Task item >>
From the text on the diet of San Diego's first residents, list every food it says was taken onshore and from canoes made from tule.

Supplied text >>
San Diego: An Introduction to the Region offers chapters on the geology, geography, history, and people of San Diego, each by an expert in the field.* "The First Residents" by Kenneth R. Martin offers information about the diet of the pre-European native population of the area. Here is a summary of the foods mentioned in that chapter, which I find very interesting.
Acorns, carefully prepared to leech out their toxins, were the staple food. Several species of oak trees provided the acorns, which were shelled, pounded in a mortar, and soaked or buried in the ground. The resulting acorn flour kept well; Indians used clay pots for making the flour into mush.
At least sixty plants were part of the Indians' diet. Yucca, chia seeds, prickly pear fruit, and beans from the mesquite were the most important. Thistles, wild oats, and various other cacti provided food. Several introduced plants -- filaree, wild mustard, watercress, and lamb's quarters -- grew and were used after the arrival of the Europeans. Indians also made medicinal teas.
Meat came principally from rabbits, chased down and caught in nets, or brought down by a throwing-stick. Indian hunters shot mule deer, mountain sheep, and antelope with bows and arrows, and also hunted quail, geese, roadrunners, mice, and other small mammals. To prepare the meat, Indian cooks pulverized the small mammals including the bones, and cooked them in clay pots. Deer and rabbit skins were important for clothing and blankets.
The seashore, marshes, and wetlands provided fish, shellfish, and salt. Indians fished with fiber nets and lines, and used shells to make fishhooks. Abalone, lobster, clams, octopus, and grunion were taken onshore and from canoes made from tule.
Two things strike me. First, the great variety of plant and animal foods and ingenuity of using plant fibers, clay pots, and so on for hunting and storing foods. Second, the extent to which much is no longer available, thanks to the large population now living in the area.
*I am reading the second edition pub. 1984, but plan to obtain the more recent 2004 edition.

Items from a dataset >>
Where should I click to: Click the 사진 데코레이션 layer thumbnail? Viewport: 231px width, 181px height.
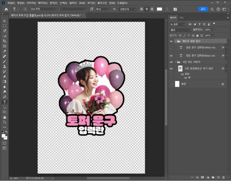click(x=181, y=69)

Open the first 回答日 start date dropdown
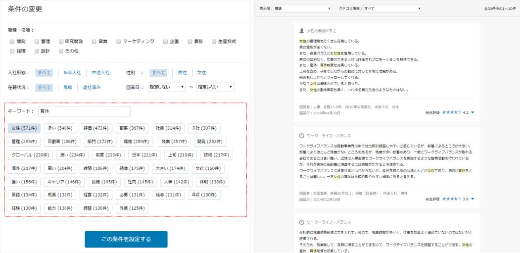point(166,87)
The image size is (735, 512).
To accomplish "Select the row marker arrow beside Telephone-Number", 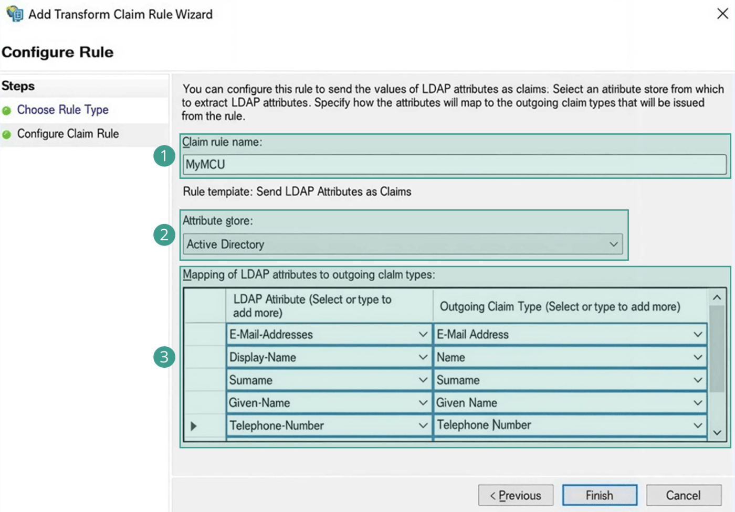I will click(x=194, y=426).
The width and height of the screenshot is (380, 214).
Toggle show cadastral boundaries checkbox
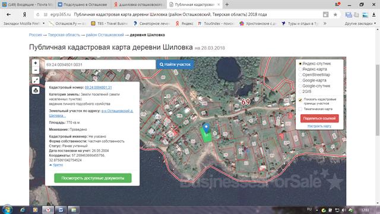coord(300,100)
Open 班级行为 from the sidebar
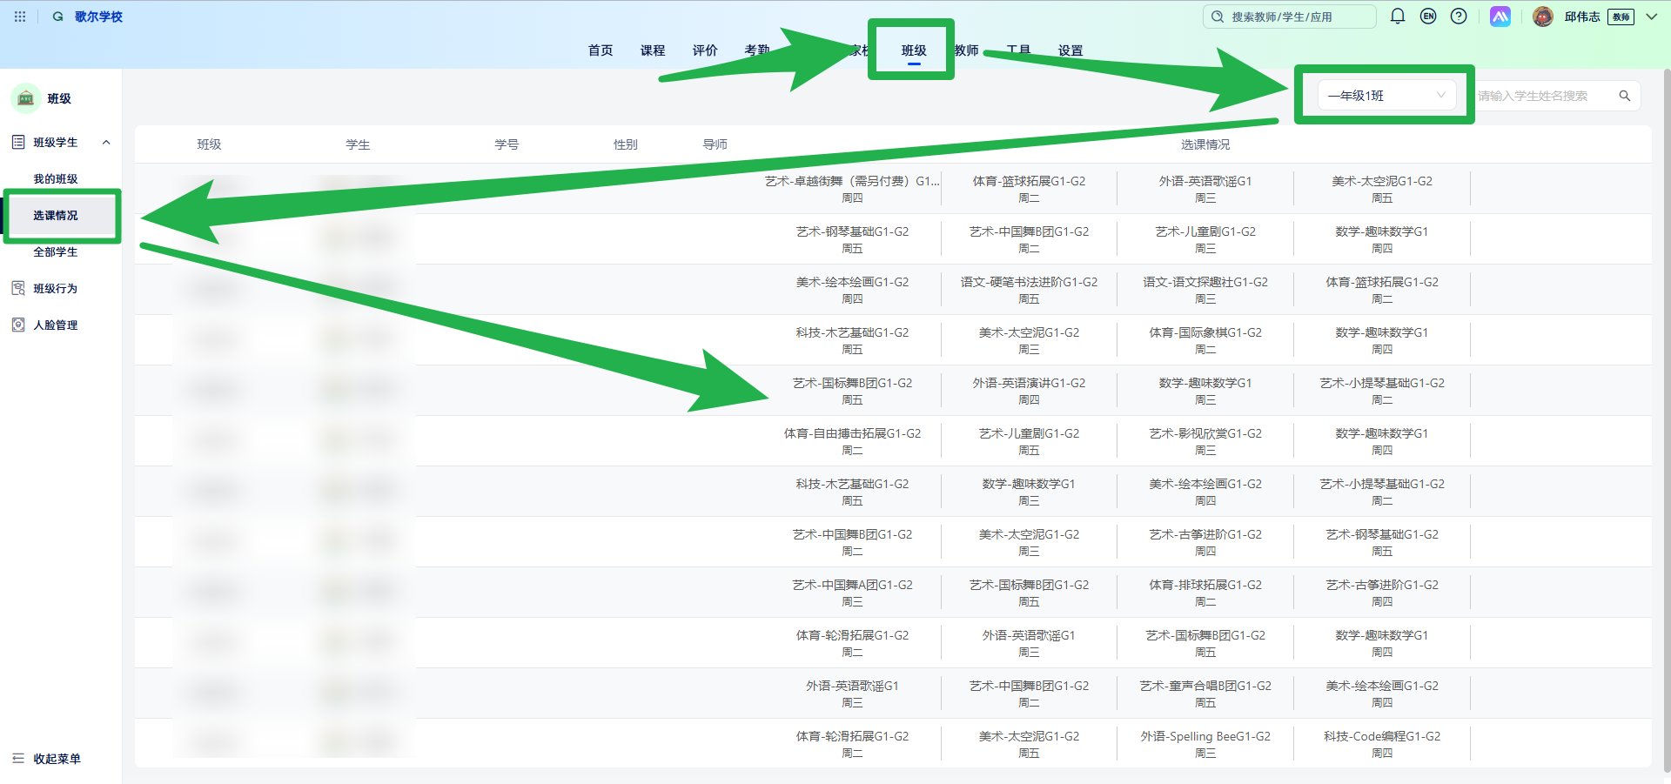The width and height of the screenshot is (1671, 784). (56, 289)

Solution for this problem >>
Abalone, lobster, clams, octopus, grunion